Pour Milanovic, il s’agit d’un « changement sérieux », mais pour Macron, c’est surtout une nouvelle épreuve de force dans l’arène de la défense européenne. Une étape où l’industrie de guerre transalpine, grâce surtout aux accords signés par Naval Group et Dassault, tente de tisser une toile qui rend impossible d’ignorer la technologie française et ses usines.

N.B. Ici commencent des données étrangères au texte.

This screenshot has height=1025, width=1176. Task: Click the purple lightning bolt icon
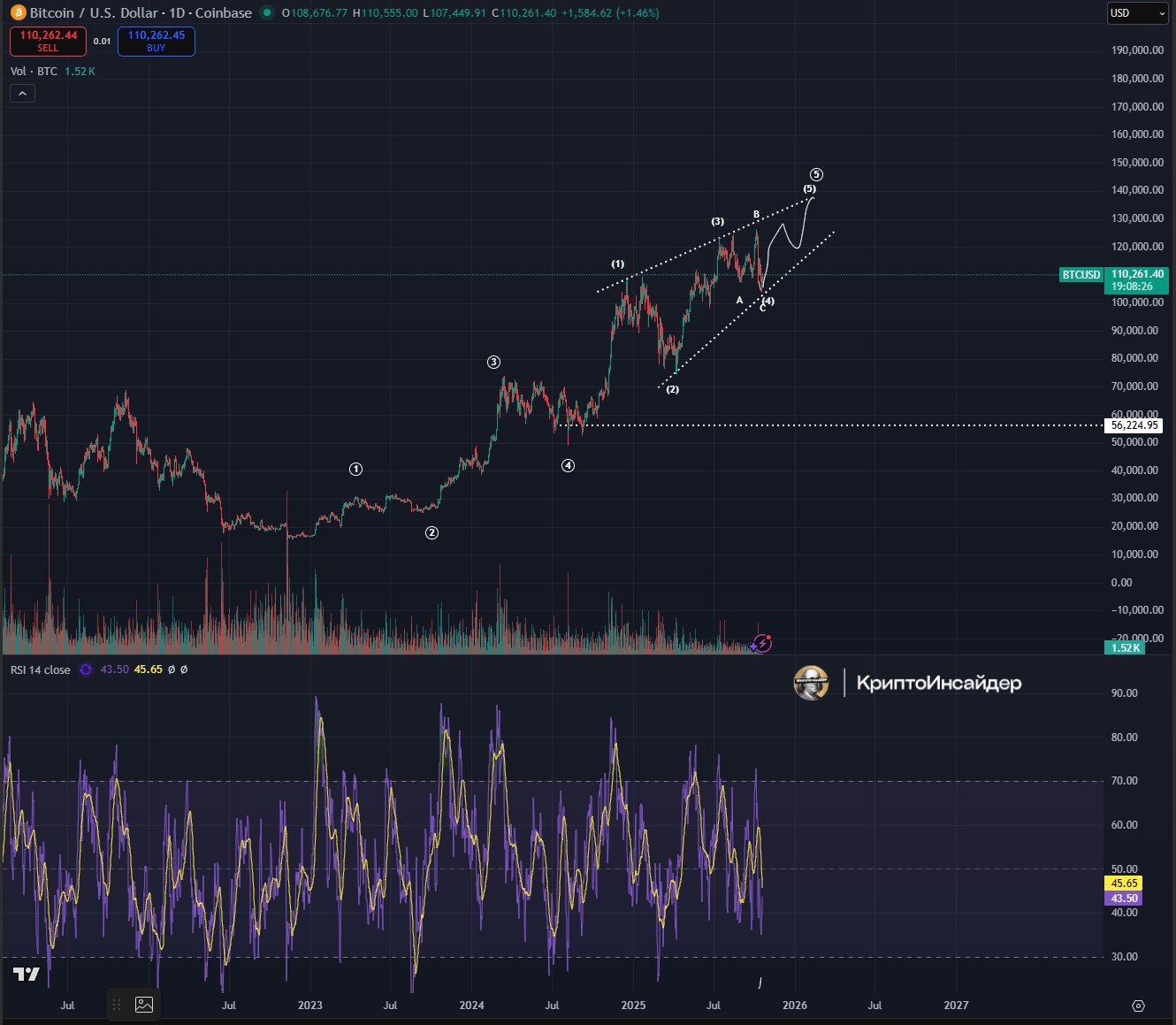point(763,644)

Le chef de l’Elysée a un triple objectif, ajoute Lorenzo Vita. Le premier est de renforcer les exportations françaises dans le domaine de la sécurité, notamment dans la perspective d’une plus grande synergie européenne, telle que définie dans la nouvelle boussole stratégique prévue à Bruxelles. Pour la France, il est essentiel de s’affirmer comme le principal fournisseur des forces aéronautiques et navales sur le Vieux Continent. Un objectif complexe, qui n’adhère pas toujours à la logique nationale de l’Italie, de l’Allemagne et de l’Espagne, qui confirme cette double voie de la diplomatie de Macron : renforcer l’Union européenne mais sans oublier les perspectives nationales et le leadership en matière de défense de l’UE. Il s’agit d’un domaine particulièrement cher au président, en plus de l’élargissement de la sphère d’influence française dans les Balkans occidentaux comme deuxième objectif de cette nouvelle voie macronienne. Partant de la défense européenne commune, le président français a rappelé que « l’un des enjeux les plus cruciaux pour la paix et la stabilité et cette indépendance stratégique de l’Union européenne sera notre capacité à construire une nouvelle étape dans les Balkans occidentaux ». Confirmant la volonté transalpine de faire partie d’un échiquier particulièrement critique, dans lequel outre l’Allemagne, les intérêts des États-Unis (via l’Otan), de la Russie, de la Turquie, de la Chine et de l’Italie sont particulièrement importants.
En revanche, un troisième objectif de la scène croate de Macron est aussi un objectif pas trop dissimulé concernant la politique intérieure. Faire preuve de leadership au sein de l’UE pour renforcer l’exportation des produits industriels made in France n’est pas seulement une démarche internationale, mais aussi un moyen de faire comprendre aux forces productives du pays, que l’Elysée protège l’industrie nationale. Un thème qui prend de plus en plus d’importance en cette période de reprise après la grande crise du Covid-19, mais surtout en vue des élections présidentielles. Le vote approche, et le chef de l’Etat ne peut pas perdre les voix de ceux qui considèrent le travail et l’intérêt national comme une priorité.